◆ PROBLEM SET
1 > Using the court testimony excerpt, answer each of these:
(a) Who interviewed F.H., and on what date?
(b) In what year was Harrell convicted of arson?
(c) When did Harrell's interferon treatments begin and end?
2 > In the court testimony excerpt, what did Harrell say made him impotent, and why did he say he had to take those medicines?
3 > Carry the court testimony excerpt forward by writing the part that comes after its last sentence.
::: PASSAGE TO READ
She testified that she had twice seen Harrell undress and saw his penis and testicles both times, but
did not see anything odd. She said that when she saw Harrell watching videos at other times, they
were recordings of younger adults.
Missy Davison, the program director at the CAC, testified that F.H. was interviewed by
Kayleigh Dodson, an on-staff forensic interviewer, on October 7, 2015. She said that she had
reviewed the tape of the interview and that in her opinion, F.H. did not appear to have been
coached. She also testified that it is quite common for there to be a delayed outcry when sexual
abuse has occurred.
After the State rested, Harrell testified on his own behalf, denying culpability for the
charged offenses. He also acknowledged that he had a conviction for arson in 1977, two burglary
convictions in 1983, and previous convictions for escape and unauthorized use of a motor vehicle.
He testified that he had problems with drugs and alcohol when he was younger, but that he had
eschewed alcohol and illegal drugs since 1994. Harrell testified that he has hepatitis C, herpes
simplex 2, a bad heart, and a bad thyroid gland. These medical problems, among others, dictated
that he take medicines for high triglycerides and cholesterol, diabetes, high blood pressure, chronic
depression, and insomnia. He maintained that his medications have rendered him impotent. He
also testified that in September 2011, he began interferon treatments that lasted until March 2012.
He said that the treatments destroyed his immune system to the extent that he had constant diarrhea,


7
upset stomach, skin peeling off his hands, and rashes and sores all over his body during these seven
months. He also testified that his herpes simplex 2 manifested during these months in a big open
sore on his penis. Harrell also testified that he had lost his left testicle in an accident.
Harrell agreed that F.H. described the layout of his mother’s house accurately. However,
he claimed that one could see into the dining room and kitchen from the living room. He also
testified that he had a desktop computer that was kept in the dining room and open to the kitchen.
On the other hand, he played video games and watched movies (including pornography) only on
his tablet computer in his bedroom. Harrell said that his mother prepared the meals in his house
and that she could see what is displayed on the monitor of his desktop computer from the kitchen.
On cross-examination, the State asked Harrell if being impotent meant that he has lost all
sexual desire, to which he responded, “Sure. Mostly.” He stated that he still looked at pornography
now and then, and he related that he still had some sexual desires when he gave his statement to
the police in 2015, but that he no longer had those desires. Harrell admitted that he watched
pornography in his bedroom (which he watched every two to three months) and locked the door
so his mother would not see, and he admitted that he could conduct activities behind closed doors.
::::::
::: INFORMATION GIVEN
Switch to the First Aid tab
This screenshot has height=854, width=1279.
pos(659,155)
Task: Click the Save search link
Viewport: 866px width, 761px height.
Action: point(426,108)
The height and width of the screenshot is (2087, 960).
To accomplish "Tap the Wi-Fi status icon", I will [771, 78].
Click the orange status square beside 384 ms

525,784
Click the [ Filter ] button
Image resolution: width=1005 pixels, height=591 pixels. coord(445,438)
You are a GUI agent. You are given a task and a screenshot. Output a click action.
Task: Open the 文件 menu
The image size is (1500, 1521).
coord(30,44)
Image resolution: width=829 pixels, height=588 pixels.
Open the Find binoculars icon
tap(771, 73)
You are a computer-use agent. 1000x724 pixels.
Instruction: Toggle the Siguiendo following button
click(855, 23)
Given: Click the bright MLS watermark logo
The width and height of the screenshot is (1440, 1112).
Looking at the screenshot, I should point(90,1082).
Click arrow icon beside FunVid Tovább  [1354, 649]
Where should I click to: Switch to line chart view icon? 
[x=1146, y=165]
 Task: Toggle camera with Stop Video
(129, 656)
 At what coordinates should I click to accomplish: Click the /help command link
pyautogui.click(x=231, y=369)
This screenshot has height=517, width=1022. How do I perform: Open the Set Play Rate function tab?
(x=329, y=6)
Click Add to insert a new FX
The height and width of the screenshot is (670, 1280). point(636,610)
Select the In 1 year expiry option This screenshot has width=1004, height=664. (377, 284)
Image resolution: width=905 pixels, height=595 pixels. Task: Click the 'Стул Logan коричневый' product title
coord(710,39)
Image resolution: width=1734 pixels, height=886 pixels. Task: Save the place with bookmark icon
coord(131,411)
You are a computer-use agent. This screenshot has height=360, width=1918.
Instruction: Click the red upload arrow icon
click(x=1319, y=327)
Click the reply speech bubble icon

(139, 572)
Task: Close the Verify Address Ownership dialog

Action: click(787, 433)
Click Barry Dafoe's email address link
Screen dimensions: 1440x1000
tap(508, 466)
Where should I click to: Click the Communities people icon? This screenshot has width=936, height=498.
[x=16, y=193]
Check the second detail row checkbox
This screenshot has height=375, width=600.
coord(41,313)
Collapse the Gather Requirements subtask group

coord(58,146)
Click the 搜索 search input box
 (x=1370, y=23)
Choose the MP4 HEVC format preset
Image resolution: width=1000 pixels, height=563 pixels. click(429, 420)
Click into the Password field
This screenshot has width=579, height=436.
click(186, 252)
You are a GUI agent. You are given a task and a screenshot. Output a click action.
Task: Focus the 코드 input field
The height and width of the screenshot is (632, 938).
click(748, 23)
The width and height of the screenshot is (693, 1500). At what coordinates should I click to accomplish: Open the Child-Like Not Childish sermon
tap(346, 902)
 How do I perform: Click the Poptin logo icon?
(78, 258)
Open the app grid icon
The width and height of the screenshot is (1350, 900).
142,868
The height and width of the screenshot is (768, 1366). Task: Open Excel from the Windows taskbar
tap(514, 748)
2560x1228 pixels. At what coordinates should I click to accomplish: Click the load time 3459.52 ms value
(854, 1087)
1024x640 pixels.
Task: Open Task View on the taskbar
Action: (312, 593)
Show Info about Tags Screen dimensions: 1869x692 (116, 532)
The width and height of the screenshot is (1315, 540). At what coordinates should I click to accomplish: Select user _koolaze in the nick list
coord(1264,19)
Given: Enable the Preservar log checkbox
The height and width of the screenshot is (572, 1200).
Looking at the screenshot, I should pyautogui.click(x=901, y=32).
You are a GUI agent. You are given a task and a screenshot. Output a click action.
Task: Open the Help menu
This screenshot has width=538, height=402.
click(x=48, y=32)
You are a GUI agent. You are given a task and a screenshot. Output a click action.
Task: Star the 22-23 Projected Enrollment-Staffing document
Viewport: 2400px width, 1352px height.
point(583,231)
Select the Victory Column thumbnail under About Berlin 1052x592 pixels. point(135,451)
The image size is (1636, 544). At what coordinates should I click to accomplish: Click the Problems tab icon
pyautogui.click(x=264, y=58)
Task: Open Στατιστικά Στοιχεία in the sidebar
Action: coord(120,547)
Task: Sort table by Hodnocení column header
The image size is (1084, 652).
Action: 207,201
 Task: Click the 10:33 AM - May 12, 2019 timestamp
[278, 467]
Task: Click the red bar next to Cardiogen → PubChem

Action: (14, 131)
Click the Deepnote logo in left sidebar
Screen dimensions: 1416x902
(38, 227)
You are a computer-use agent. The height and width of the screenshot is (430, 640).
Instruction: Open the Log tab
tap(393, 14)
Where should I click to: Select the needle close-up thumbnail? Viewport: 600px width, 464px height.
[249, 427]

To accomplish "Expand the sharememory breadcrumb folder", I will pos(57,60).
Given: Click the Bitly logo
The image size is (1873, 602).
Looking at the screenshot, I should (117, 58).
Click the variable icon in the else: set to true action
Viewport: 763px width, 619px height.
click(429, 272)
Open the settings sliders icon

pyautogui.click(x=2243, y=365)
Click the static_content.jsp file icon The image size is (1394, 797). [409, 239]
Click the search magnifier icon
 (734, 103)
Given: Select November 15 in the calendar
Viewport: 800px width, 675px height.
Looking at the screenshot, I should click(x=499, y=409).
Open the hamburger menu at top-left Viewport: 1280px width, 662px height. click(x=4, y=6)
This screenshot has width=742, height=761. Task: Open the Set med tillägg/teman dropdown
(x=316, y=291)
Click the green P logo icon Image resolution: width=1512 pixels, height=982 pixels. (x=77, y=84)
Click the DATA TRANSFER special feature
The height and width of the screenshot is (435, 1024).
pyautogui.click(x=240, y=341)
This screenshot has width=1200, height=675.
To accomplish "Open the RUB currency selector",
::::::
◆ PER-TASK ANSWERS
1 >
(a) Kayleigh Dodson, an on-staff forensic interviewer, interviewed F.H. on October 7, 2015.
(b) 1977.
(c) They began in September 2011 and lasted until March 2012.

2 > Harrell said his medications had made him impotent. He said he had to take them because of his medical problems, which included hepatitis C, herpes simplex 2, a bad heart and a bad thyroid gland. These problems required medicines for high triglycerides and cholesterol, diabetes, high blood pressure, chronic depression and insomnia.

3 >
He acknowledged that almost every time F.H. was at his mother’s house, he was also present, but
he denied ever having shown F.H. any pornographic videos. He also denied that F.H. had ever
been in his bedroom and further denied all of her allegations, saying that he was not attracted to
children.
After Harrell rested, the trial court conducted a hearing outside the presence of the jury on
the State’s request to introduce testimony of another victim in rebuttal of Harrell’s testimony. The


8
State argued that Harrell had opened the door to that evidence by asserting a defensive theory of
impotence and lack of sexual desire. Harrell objected to the admission of S.B.’s testimony and
argued that he had not opened the door by asserting a defensive theory and that S.B.’s proposed
testimony would not be in response to Harrell’s claim of impotence or diminished sexual desire.
After listening to the proposed testimony of S.B., the trial court held that the testimony would be
permitted because it went to the issue of impotence and lack of sexual desire.
S.B. (fourteen years old at the time of trial) testified that when she was nine years old, she
lived across the street from Harrell and that he babysat her and some other members of her family
between March 2011 and July 2011. She testified that one time she was watching a movie in his
living room when he asked her to go into the kitchen. Harrell was on his computer in the kitchen
and showed her sexual pictures of a girl around ten to fourteen years old.6 He then asked her to
pose for a photograph like it and said in return that he would give her a toy. She testified that he
told her to keep the door unlocked and that he would come early in the morning when everyone
was asleep, take the photo, and leave. S.B. also testified that on another occasion, Harrell made a
sexual hand gesture toward her by forming one hand in a circle and putting his other index finger
in and out, which she demonstrated for the jury. She also related an incident in which Harrell and
she were waiting at a school for her sisters and she was in the front seat next to him. She said he
6Although some of S.B.’s testimony contradicted Harrell’s testimony that he never watched pornography on the computer in the kitchen, “[i]mpeachment is not among the listed exceptions in Rule 404(b).” DeLeon v. State, 77 S.W.3d 300, 313 (Tex. App.—Austin 2001, pet. ref’d). Further, except for certain criminal convictions, the Texas Rules of Evidence do not allow the State to “offer extrinsic evidence to prove specific instances of [Harrell]’s conduct in order to attack . . . [his] character for truthfulness.” TEX. R. EVID. 608(b).


9
pulled down the front of his shorts, exposed and rubbed his penis up and down, and asked her to
touch it.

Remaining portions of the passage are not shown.